EXPRESSION, PURIFICATION, AND IDENTIFICATION OF A NOVEL SELF-CLEAVAGE SITE OF THE NLA C-TERMINAL 27-KDA PROTEASE OF TURNIP MOSAIC POTYVIRUS C5

Abstract

The gene encoding the C-terminal protease domain (27 kDa) of the nuclear inclusion protein a of turnip mosaic potyvirus C5 was cloned and expressed as a fusion protein with glutathione S-transferase in Escherichia coli XL 1-blue. Two forms of the protease (27 and 25 kDa) were purified from the fusion protein by glutathione affinity chromatography and Mono S chromatography and exhibited the specific proteolytic activity when a synthetic undecapeptide, Glu-Pro-Thr-Val-Tyr-His-G ln-Thr-Leu-Asn-Glu, or an in vitro translation product of the polyprotein containing the cleavage site between the nuclear inclusion protein b and the capsid protein, was used as a substrate. The purified proteases showed a K-m of 1.15 +/- 0.16 mM and a V-max of 0.74 +/- 0.091 mu mol/mg/min with the synthetic peptide substrate. The 25-kDa protein was found to be generated by the cleavage between Ser(223) and Gly(224) near the C-terminus of the 27-kDa protease and to retain the specific proteolytic activity.

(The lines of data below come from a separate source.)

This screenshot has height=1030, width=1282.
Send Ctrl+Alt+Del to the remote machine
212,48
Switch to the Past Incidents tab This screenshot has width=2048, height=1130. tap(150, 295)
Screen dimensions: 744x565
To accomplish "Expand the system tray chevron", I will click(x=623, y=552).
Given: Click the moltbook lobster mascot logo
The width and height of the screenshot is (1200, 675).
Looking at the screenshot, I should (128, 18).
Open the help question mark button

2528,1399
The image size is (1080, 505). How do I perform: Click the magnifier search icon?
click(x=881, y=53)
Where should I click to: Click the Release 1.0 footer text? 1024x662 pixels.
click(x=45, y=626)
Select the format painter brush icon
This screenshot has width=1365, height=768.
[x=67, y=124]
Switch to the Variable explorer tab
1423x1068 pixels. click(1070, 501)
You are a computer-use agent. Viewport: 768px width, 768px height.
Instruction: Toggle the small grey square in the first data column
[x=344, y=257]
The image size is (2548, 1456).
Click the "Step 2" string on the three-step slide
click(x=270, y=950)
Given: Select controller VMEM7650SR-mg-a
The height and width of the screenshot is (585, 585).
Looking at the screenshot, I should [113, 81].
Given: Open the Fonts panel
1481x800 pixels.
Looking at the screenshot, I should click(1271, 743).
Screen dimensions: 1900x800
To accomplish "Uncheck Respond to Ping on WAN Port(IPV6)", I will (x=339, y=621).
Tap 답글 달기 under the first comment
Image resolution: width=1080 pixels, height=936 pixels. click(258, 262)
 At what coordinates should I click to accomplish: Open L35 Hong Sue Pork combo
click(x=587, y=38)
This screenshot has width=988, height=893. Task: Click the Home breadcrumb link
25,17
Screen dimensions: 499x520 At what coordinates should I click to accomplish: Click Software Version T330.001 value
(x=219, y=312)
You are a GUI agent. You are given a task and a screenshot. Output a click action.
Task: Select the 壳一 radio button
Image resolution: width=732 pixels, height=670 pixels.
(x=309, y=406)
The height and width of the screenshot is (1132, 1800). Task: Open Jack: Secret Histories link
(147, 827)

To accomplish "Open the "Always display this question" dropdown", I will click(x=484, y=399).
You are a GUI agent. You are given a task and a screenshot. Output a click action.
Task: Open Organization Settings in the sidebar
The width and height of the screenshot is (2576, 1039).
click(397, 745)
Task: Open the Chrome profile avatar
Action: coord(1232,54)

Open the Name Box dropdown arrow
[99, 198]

The point mutation of Asp(81) or Cys(151), two putative active site residues in the 27-kDa protease, to Asn or Ser, respectively, prevented the generation of the 25-kDa protein and diminished the proteolytic activity of the protease drastically, suggesting that the 27-kDa protease cleaves itself between Ser(223) and Gly(224) t, generate the 25-kDa protein. (C) 1995 Academic Press, Inc.